For the most part, the Chinese navy has been relatively isolated, and something of an unknown quantity to outsiders. But a growing military strength has come in line with a growing military openness.
The navy is reaching out for more foreign exchanges, and it's showing off its newest vessels to the world.
A journey to reach out that's becoming more frequent for the Chinese navy.
The fleet that left Sanya this February was among the country's latest heading for friendly visits and joint drills.
The first such visit was in 1985, and the destination was Pakistan. Since then over 50 vessels have visited more than 40 countries. They brought not only a message of friendship, but also the latest technology of the Chinese navy.
He Xin from Chinese Naval Fleet said, "All our visiting vessels are of the newest type designed and produced by China since the late 1970s.

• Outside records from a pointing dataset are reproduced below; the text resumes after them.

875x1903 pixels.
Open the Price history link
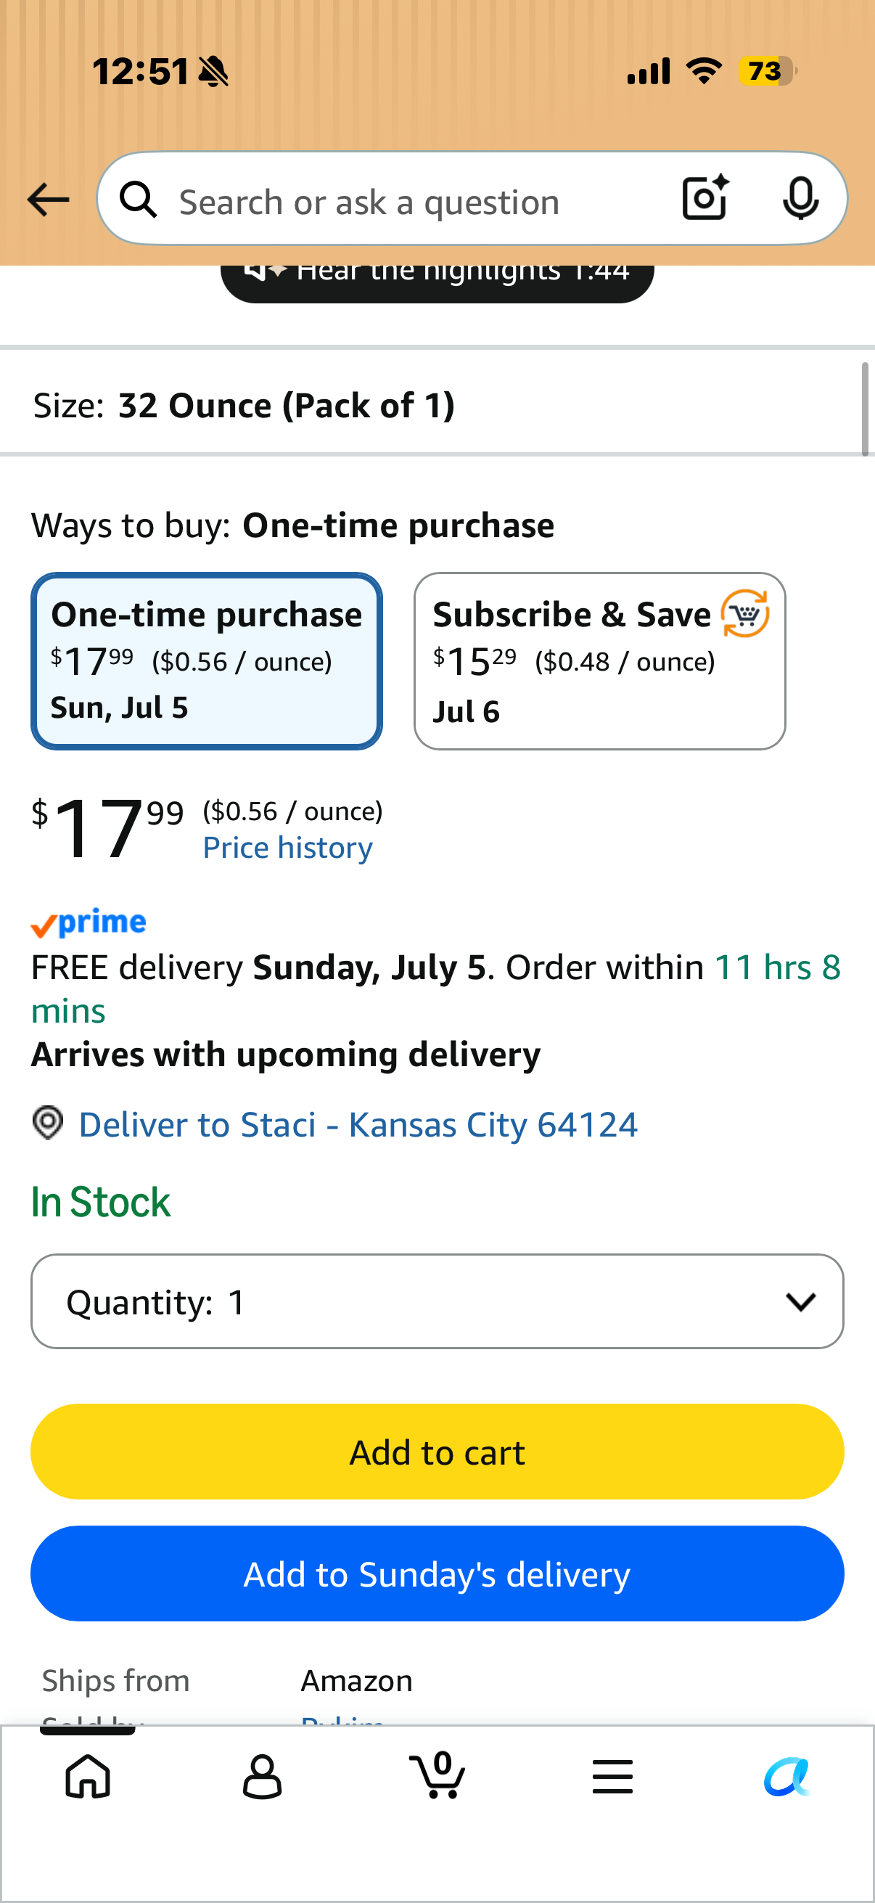click(288, 847)
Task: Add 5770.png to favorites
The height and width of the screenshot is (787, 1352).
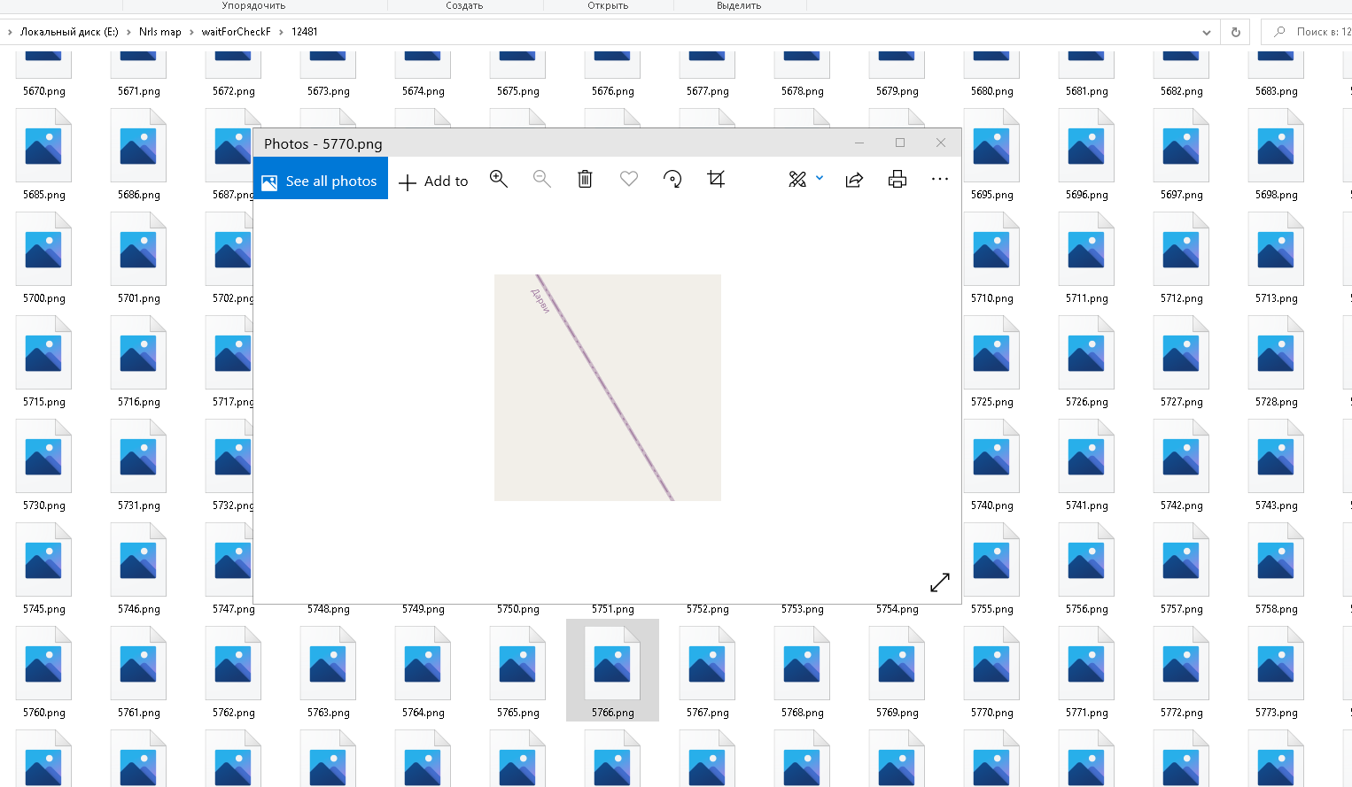Action: pyautogui.click(x=629, y=179)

This includes the missile destroyer, missile frigate, and ocean-going training and supplying vessel."
Long-time navigation in the ocean is a real test of Chinese-made ships. And the successful journeys have proven their sea-worthiness.
The destroyer Shenzhen is a star on China's maritime diplomatic team. It has visited the most countries, and joined China's first rescue drills overseas.
But it was the destroyer Qingdao that accomplished the navy's first journey around the globe, in 4 months. Apart from its diplomatic role, the ship also has special meaning for overseas Chinese.
Qie Xingjing, officer of Destroyer Qingdao, said, "What touched me most are overseas Chinese who welcomed us at each of our stops. The vessel is a floating island. Many of them are so excited and even burst into tears on boarding our ship. They think the visiting fleet represents the stronger role of our nation."
And the Chinese navy also opens its door to the coming guests. Since a French destroyer visited Shanghai in 1978, over 100 naval fleets from more than 50 countries have called at Chinese ports for joint drills.
Building ties between China and the world for peace and joint efforts on maritime security and a sign of growing openness from greater military strength.